Given instruction: Put the lines below, from the line with "At what coordinates" to the line with "coord(61,232)", into a Markdown table with the columns Number and Line, skipping blank lines.

Supplied information:
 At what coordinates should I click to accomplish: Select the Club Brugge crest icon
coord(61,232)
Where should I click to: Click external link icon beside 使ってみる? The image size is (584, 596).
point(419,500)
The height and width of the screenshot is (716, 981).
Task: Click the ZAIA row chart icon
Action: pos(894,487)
---
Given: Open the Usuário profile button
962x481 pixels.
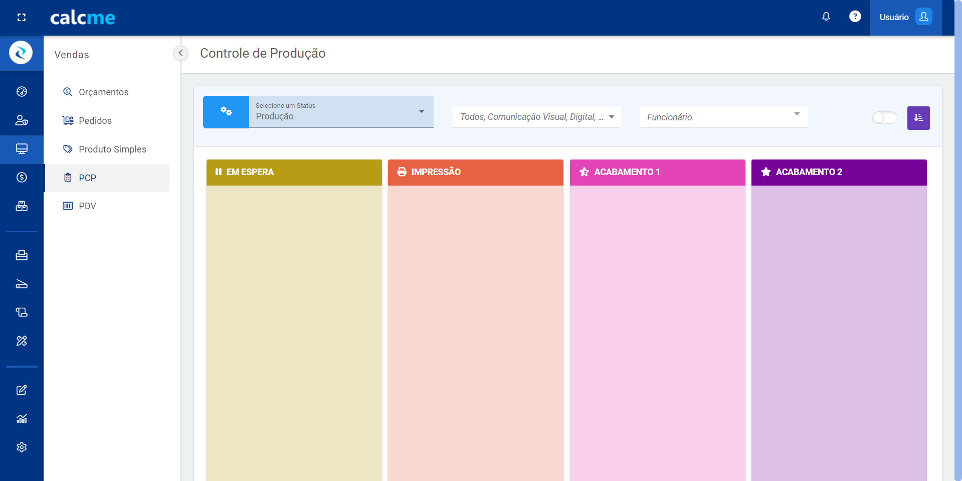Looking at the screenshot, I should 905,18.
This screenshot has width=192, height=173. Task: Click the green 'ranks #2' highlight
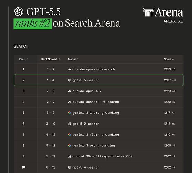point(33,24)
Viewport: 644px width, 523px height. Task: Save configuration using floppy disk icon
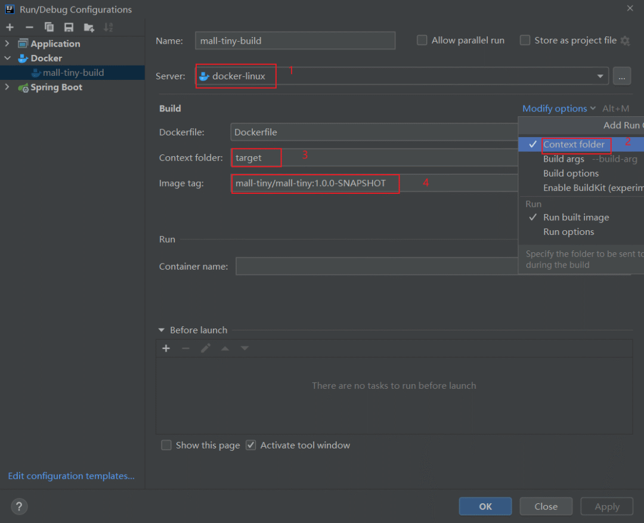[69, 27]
---
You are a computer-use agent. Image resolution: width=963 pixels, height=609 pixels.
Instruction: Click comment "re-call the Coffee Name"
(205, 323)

Problem solution:
| Number | Line |
|---|---|
| 1 |  At what coordinates should I click to accomplish: Select the Club Brugge crest icon |
| 2 | coord(61,232) |